» TASK 1: List every person or character named in the film review.
» TASK 2: Continue the review of the film "When It Melts" from where it stops.

» PASSAGE PROVIDED:

Disturbing and cruel, “When It Melts” is a challenging, demanding, and emotionally painful film about the tragic consequences of intense childhood trauma. Based on the novel “The Melting” by Lize Spit, director Veerle Baetens‘ feature debut is provocative, distressing, and extremely effective. It was my favorite film out of Sundance this year, but it’s certainly not one that is easy to watch.
Eva (Charlotte De Bruyne) is fragile and alone, struggling to get through her day-to-day life. When she sees a social media post announcing a memorial celebration for a childhood friend, she returns to the small village where she grew up. This brings up disturbing memories of abuse and torment for Eva as she wrestles with the darkest secrets of her past. With an ice block in the back of her car, Eva tries to find the courage to not only confront the horrors of her childhood, but to finally stand up to the ones who victimized her all those years ago.

» DATA SECTION:
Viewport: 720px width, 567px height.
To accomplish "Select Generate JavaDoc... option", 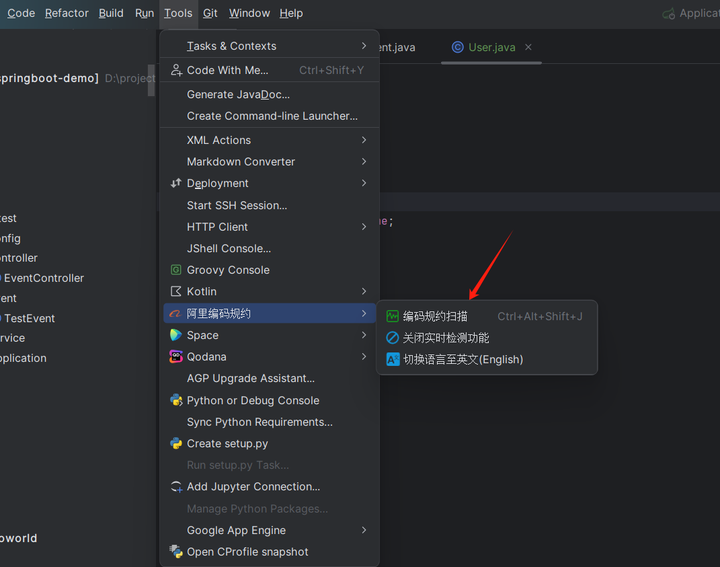I will [238, 94].
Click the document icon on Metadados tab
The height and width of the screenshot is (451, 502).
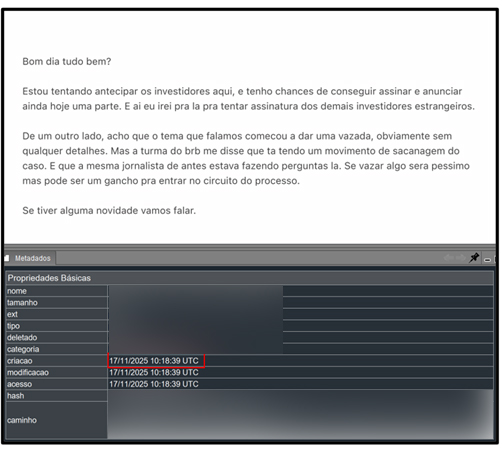click(x=7, y=258)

» RESPONSE 1: Lize Spit, Veerle Baetens, Eva, Charlotte De Bruyne

» RESPONSE 2:
Baetens tells her story with powerful flashbacks, traveling back to a time of adolescent innocence when young Eva (Rosa Marchant) and her older friends Tim (Anthony Vyt) and Laurens (Matthijs Meertens) would spend their summers together. Going swimming and riding bikes was the order of the day until one year, Laurens and Tim decided to teach her how to play a riddle game. It seems harmless at first, until the targets of the game become local girls, and cruelly humiliating them becomes the objective. With hormones in control and a desire to be accepted, Eva agrees to play along.
The film has excellent pacing that builds tension. You’re just waiting for something disturbing to happen both to the younger and older Eva, and Baetens builds upon a great deal of apprehension that keeps viewers on edge. When it’s finally revealed what happened in Eva’s past, it’s absolutely sickening, and what happens in the present is an absolute extension of that childhood tragedy. It’s a story that delicately handles the all-consuming emotional distress that occurs when severe childhood trauma resurfaces in adulthood. Those scars are never left behind.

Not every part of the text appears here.